From: Isaku Yamahata @ 2022-12-05 21:04 UTC (permalink / raw)
  To: Sean Christopherson
  Cc: Paolo Bonzini, Marc Zyngier, Huacai Chen, Aleksandar Markovic,
	Anup Patel, Paul Walmsley, Palmer Dabbelt, Albert Ou,
	Christian Borntraeger, Janosch Frank, Claudio Imbrenda,
	Matthew Rosato, Eric Farman, Vitaly Kuznetsov, David Woodhouse,
	Paul Durrant, James Morse, Alexandru Elisei, Suzuki K Poulose,
	Oliver Upton, Atish Patra, David Hildenbrand, kvm,
	linux-arm-kernel, kvmarm, kvmarm, linux-mips, linuxppc-dev,
	kvm-riscv, linux-riscv, linux-s390, linux-kernel, Yuan Yao,
	Cornelia Huck, Isaku Yamahata, Philippe Mathieu-Daudé,
	Fabiano Rosas, Michael Ellerman, Kai Huang, Chao Gao,
	Thomas Gleixner, isaku.yamahata

On Wed, Nov 30, 2022 at 11:09:23PM +0000,
Sean Christopherson <seanjc@google.com> wrote:

> Move the .check_processor_compatibility() callback from kvm_x86_init_ops
> to kvm_x86_ops to allow a future patch to do compatibility checks during
> CPU hotplug.
> 
> Do kvm_ops_update() before compat checks so that static_call() can be
> used during compat checks.
> 
> Signed-off-by: Sean Christopherson <seanjc@google.com>
> ---
>  arch/x86/include/asm/kvm-x86-ops.h |  1 +
>  arch/x86/include/asm/kvm_host.h    |  3 ++-
>  arch/x86/kvm/svm/svm.c             |  5 +++--
>  arch/x86/kvm/vmx/vmx.c             | 16 +++++++--------
>  arch/x86/kvm/x86.c                 | 31 +++++++++++-------------------
>  5 files changed, 25 insertions(+), 31 deletions(-)
> 
> diff --git a/arch/x86/include/asm/kvm-x86-ops.h b/arch/x86/include/asm/kvm-x86-ops.h
> index abccd51dcfca..dba2909e5ae2 100644
> --- a/arch/x86/include/asm/kvm-x86-ops.h
> +++ b/arch/x86/include/asm/kvm-x86-ops.h
> @@ -14,6 +14,7 @@ BUILD_BUG_ON(1)
>   * to make a definition optional, but in this case the default will
>   * be __static_call_return0.
>   */
> +KVM_X86_OP(check_processor_compatibility)

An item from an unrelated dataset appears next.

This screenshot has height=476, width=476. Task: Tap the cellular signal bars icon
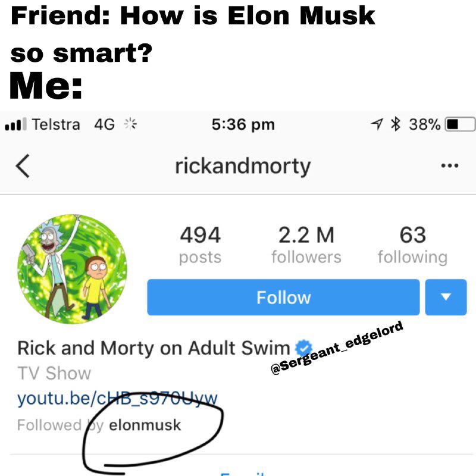16,124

>  KVM_X86_OP(hardware_enable)
>  KVM_X86_OP(hardware_disable)
>  KVM_X86_OP(hardware_unsetup)
> diff --git a/arch/x86/include/asm/kvm_host.h b/arch/x86/include/asm/kvm_host.h
> index d79aedf70908..ba74fea6850b 100644
> --- a/arch/x86/include/asm/kvm_host.h
> +++ b/arch/x86/include/asm/kvm_host.h
> @@ -1518,6 +1518,8 @@ static inline u16 kvm_lapic_irq_dest_mode(bool dest_mode_logical)
>  struct kvm_x86_ops {
>  	const char *name;
>  
> +	int (*check_processor_compatibility)(void);
> +
>  	int (*hardware_enable)(void);
>  	void (*hardware_disable)(void);
>  	void (*hardware_unsetup)(void);
> @@ -1729,7 +1731,6 @@ struct kvm_x86_nested_ops {
>  };
>  
>  struct kvm_x86_init_ops {
> -	int (*check_processor_compatibility)(void);
>  	int (*hardware_setup)(void);
>  	unsigned int (*handle_intel_pt_intr)(void);
>  
> diff --git a/arch/x86/kvm/svm/svm.c b/arch/x86/kvm/svm/svm.c
> index 9f94efcb9aa6..c2e95c0d9fd8 100644
> --- a/arch/x86/kvm/svm/svm.c
> +++ b/arch/x86/kvm/svm/svm.c
> @@ -543,7 +543,7 @@ static bool kvm_is_svm_supported(void)
>  	return true;
>  }
>  
> -static int __init svm_check_processor_compat(void)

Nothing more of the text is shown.